SUPPLIED DATA:
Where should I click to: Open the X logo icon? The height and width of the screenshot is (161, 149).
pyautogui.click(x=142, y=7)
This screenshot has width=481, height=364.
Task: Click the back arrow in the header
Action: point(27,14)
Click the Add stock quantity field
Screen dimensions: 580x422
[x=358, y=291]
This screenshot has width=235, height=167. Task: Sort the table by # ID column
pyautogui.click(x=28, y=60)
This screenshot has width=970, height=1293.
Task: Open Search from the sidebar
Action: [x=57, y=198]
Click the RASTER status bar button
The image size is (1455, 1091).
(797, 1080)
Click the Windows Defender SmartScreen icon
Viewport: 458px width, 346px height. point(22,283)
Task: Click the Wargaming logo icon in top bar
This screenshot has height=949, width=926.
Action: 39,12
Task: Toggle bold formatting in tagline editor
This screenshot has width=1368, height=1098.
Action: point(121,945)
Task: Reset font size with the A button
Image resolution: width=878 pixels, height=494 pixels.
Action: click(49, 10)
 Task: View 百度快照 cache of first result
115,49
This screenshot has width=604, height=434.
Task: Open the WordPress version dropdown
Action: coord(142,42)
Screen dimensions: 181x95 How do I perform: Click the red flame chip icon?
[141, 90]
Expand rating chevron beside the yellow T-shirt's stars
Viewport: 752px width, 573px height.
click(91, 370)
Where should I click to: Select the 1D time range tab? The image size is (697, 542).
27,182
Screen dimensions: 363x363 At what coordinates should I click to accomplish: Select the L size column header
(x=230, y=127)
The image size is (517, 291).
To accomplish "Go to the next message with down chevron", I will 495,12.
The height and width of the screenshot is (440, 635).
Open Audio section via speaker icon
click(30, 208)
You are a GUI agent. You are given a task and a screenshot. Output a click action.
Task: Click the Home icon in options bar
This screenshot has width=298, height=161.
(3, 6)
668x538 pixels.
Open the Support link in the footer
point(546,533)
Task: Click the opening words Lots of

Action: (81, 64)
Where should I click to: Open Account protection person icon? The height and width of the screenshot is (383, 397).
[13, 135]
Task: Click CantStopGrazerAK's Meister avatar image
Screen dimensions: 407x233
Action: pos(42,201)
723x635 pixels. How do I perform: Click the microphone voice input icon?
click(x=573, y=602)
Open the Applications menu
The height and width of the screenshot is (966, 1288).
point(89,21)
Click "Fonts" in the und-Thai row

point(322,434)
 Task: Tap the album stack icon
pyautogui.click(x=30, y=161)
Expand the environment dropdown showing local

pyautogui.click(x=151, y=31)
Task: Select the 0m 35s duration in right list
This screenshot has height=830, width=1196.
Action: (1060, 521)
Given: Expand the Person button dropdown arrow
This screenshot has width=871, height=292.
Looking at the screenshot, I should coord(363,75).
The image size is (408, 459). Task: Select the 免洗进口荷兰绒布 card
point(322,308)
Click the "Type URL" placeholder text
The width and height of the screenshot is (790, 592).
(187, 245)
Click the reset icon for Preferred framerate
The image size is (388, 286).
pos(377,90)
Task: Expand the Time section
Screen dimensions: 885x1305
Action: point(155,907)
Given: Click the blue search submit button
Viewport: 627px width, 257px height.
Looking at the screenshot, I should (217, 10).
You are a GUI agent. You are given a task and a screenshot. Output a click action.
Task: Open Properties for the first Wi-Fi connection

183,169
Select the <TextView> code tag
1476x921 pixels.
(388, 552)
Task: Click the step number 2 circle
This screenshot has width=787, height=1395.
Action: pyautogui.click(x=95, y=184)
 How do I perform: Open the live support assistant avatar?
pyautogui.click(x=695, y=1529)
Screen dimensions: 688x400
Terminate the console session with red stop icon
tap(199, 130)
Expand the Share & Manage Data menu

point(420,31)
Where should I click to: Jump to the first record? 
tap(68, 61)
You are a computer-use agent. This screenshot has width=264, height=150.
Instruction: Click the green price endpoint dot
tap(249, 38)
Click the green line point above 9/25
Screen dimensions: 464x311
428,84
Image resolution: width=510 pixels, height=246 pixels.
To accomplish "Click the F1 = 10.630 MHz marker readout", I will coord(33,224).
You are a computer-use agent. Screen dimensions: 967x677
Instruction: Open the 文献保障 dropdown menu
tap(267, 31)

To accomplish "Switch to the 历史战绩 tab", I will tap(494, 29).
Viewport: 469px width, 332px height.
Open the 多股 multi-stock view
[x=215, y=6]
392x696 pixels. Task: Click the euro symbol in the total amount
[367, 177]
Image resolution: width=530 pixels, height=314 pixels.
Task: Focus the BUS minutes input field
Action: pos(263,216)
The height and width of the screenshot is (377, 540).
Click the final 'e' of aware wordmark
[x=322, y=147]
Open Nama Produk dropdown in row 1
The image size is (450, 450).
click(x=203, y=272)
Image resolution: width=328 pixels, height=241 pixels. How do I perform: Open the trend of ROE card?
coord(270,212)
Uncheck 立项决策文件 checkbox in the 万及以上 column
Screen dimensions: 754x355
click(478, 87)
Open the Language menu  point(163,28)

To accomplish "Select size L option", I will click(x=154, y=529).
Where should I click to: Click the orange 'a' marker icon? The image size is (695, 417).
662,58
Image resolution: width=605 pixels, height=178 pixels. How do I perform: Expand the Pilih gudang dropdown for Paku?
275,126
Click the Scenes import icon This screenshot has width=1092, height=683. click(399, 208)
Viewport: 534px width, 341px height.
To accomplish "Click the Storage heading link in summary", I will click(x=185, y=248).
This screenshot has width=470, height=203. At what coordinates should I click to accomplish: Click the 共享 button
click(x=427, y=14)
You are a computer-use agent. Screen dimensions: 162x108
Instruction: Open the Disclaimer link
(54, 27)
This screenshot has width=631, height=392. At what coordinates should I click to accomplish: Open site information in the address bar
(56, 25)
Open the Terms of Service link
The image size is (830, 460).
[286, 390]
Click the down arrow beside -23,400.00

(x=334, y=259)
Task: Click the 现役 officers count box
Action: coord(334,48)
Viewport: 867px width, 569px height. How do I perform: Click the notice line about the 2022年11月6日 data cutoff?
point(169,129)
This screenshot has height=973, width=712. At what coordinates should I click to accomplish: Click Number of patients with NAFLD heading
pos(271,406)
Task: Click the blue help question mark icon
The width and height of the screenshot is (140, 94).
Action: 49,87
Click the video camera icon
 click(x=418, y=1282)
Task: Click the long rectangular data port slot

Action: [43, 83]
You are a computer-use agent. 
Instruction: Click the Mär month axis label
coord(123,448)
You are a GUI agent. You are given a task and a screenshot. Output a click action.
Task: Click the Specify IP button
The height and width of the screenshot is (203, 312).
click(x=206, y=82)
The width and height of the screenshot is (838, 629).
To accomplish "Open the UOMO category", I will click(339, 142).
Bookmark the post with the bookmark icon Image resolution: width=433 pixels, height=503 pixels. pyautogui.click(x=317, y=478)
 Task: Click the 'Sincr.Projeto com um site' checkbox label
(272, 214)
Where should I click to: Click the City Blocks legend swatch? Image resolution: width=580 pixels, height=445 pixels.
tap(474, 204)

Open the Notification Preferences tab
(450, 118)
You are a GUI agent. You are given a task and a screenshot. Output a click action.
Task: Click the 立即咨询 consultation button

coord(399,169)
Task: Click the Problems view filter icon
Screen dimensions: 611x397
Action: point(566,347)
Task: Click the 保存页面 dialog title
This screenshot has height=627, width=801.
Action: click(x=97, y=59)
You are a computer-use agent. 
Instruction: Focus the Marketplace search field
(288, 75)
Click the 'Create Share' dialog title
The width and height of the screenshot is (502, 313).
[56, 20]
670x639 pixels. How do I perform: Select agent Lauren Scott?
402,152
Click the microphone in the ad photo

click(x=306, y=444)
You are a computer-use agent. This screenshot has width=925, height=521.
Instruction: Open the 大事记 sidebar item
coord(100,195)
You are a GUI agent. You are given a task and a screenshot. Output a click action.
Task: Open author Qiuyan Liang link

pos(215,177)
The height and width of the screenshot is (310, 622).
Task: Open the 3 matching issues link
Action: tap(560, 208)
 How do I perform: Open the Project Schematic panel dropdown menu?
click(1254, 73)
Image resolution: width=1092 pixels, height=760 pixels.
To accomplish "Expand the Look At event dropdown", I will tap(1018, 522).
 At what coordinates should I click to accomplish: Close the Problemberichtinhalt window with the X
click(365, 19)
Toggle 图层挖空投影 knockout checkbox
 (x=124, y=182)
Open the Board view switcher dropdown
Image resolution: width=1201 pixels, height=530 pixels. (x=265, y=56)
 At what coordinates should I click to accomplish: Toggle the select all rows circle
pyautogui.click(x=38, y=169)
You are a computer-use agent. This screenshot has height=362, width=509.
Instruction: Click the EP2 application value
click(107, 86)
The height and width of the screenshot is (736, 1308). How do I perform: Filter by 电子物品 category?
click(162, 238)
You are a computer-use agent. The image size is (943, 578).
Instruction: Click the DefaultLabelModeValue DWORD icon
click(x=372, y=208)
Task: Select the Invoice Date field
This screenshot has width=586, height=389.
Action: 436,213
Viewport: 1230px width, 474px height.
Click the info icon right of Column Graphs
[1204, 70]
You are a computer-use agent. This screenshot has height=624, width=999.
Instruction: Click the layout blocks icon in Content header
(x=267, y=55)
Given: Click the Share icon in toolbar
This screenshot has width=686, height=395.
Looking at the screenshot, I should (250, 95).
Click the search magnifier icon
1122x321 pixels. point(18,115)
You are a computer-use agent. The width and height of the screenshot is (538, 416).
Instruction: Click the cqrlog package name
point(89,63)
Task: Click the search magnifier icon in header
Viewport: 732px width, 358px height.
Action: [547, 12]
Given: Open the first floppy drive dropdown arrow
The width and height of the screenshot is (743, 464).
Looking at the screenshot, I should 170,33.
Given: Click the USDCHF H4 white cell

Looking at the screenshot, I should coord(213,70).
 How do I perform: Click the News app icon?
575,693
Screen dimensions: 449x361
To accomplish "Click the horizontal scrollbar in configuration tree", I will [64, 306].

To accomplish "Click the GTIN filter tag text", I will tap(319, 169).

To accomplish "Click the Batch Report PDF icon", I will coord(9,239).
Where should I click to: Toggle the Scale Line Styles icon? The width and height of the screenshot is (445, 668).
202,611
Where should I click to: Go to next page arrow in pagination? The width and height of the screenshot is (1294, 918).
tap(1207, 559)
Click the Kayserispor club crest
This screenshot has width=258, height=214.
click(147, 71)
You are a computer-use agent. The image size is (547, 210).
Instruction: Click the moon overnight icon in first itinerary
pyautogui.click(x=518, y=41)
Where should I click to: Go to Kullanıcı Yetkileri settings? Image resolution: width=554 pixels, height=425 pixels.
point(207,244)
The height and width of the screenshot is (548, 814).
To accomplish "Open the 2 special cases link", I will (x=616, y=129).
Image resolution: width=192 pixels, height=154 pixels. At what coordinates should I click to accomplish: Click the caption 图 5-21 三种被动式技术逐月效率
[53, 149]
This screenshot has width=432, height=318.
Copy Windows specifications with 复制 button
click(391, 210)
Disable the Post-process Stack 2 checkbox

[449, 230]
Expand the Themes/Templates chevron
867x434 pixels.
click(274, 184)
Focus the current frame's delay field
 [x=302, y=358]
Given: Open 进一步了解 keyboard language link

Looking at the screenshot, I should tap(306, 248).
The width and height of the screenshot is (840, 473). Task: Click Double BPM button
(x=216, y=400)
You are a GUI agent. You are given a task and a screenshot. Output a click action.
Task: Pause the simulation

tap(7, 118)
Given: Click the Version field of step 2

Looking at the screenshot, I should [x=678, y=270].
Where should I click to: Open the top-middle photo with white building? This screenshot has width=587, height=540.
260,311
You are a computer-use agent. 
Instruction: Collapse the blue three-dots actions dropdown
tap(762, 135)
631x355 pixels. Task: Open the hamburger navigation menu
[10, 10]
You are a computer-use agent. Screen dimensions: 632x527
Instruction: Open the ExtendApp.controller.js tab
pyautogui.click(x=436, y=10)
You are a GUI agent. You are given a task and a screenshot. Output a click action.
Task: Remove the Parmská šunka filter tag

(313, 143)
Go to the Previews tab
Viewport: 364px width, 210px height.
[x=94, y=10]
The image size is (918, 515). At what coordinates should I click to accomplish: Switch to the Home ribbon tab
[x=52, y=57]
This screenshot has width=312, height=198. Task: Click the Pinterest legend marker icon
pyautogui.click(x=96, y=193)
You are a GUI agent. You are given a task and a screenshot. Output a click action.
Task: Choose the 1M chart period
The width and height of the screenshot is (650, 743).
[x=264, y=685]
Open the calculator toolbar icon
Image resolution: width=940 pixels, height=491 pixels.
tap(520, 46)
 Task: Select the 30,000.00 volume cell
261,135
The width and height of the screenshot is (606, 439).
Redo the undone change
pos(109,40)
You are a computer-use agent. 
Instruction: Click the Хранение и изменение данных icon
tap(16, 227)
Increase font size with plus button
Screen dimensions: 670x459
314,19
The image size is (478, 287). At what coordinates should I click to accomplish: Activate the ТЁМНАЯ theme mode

REQUIRED WORK: Each line of the listing that includes the word "dialog" should be copied out.

RESPONSE AREA:
Task: Click the 保存页面 dialog title
Click the 'Create Share' dialog title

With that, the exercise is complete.